Reading detective novels tells you this. Commisario Brunetti notes in Donna Leon’s recent novel Wilful Behaviour: “I’m afraid it costs people too much to abandon what they believe…If you give your loyalty and, I suppose, your love to ideas like that then it’s impossible to admit what madness they are.”

Ideas, once established, have the longevity of myth. Few old dogs learn new paradigms. Psychological defences can be stouter than castle walls. We may, indeed, need to rely instead on generational change. As Planck remarked, “A new scientific truth does not triumph by convincing its opponents and making them see the light, but rather because its opponents eventually die, and a new generation grows up that is familiar with it.”

For an author, all this concerns influencing the conjectures of the reader, to open up their receptivity to new ideas, to move people from what Michel Foucault calls “the stark impossibility of thinking that” to another system of thought. This is not an easy task, for there is an intransigence of imagination even now. And especially so as people who believe in central controls characteristically defend this in terms of superior expertise and the greater good.
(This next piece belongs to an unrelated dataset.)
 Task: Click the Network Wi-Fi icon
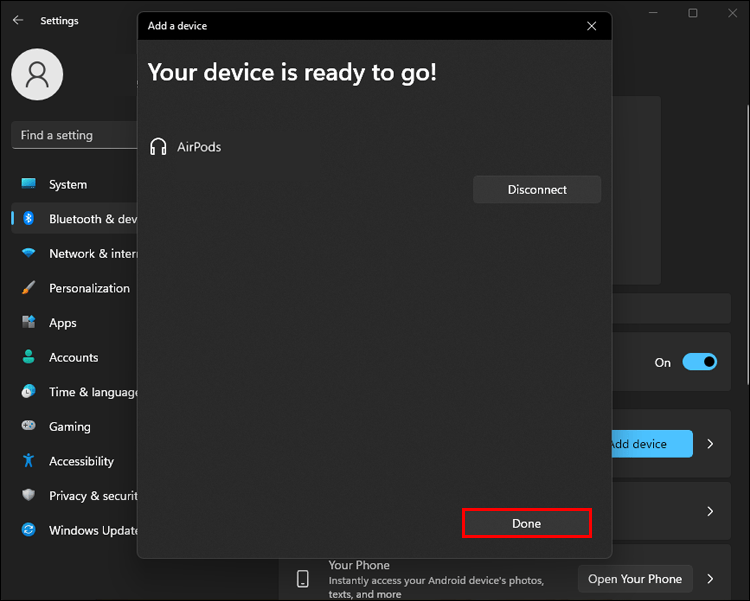(29, 253)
These are anti-democratic affirmations that they would be shocked to see deployed by others for other purposes. But they do so to justify cultural power used for political purposes.
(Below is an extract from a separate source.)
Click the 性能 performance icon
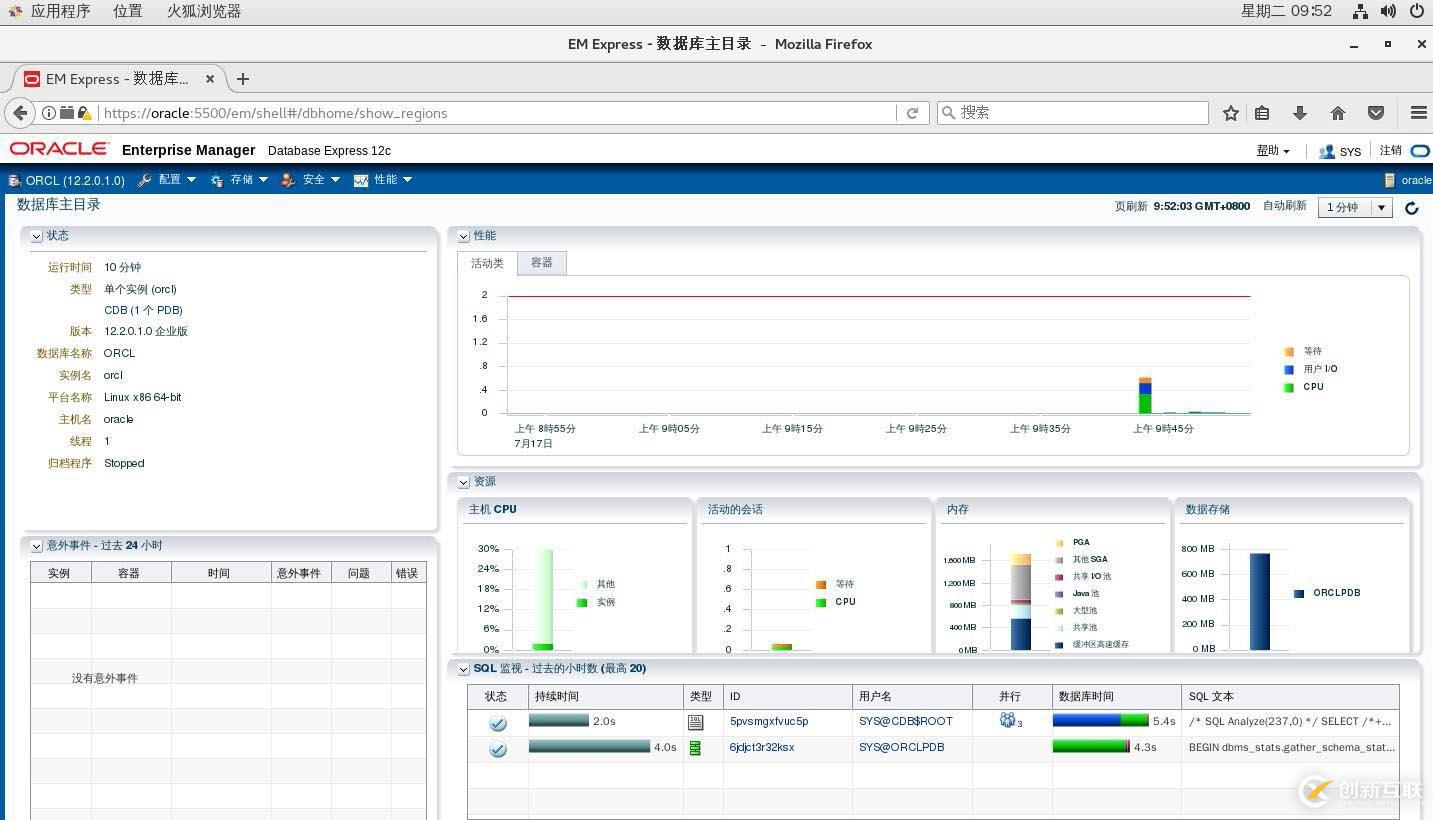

Of course, there will always those like one of the Dukes of Cambridge, who said on his retirement from the Army after a career in which he had opposed all reforms: “Gentlemen, there have been great changes in my time, great changes. But I can say this. Every change has been made at the right time, and the right time is when you cannot help it.”

And, as Lionel Trilling noted, “It is often true that the success of a social or cultural enterprise compromises the virtues that claimed our loyalty in its heroic, hopeless beginning but there is a kind of vulgarity in the easy assumption that this is so always and necessarily.” Trilling quotes D.H.Lawrence, too, on the importance of learning from experience: “The world doesn’t fear a new idea. It can pigeonhole any idea. But it can’t pigeonhole a new experience.” And it is the experience of empowered choice which will gradually build a new world – fostered by the generational changes of the electronic information age – and the denial of it in health care. I think the changes I seek are coming fast. We shall soon see.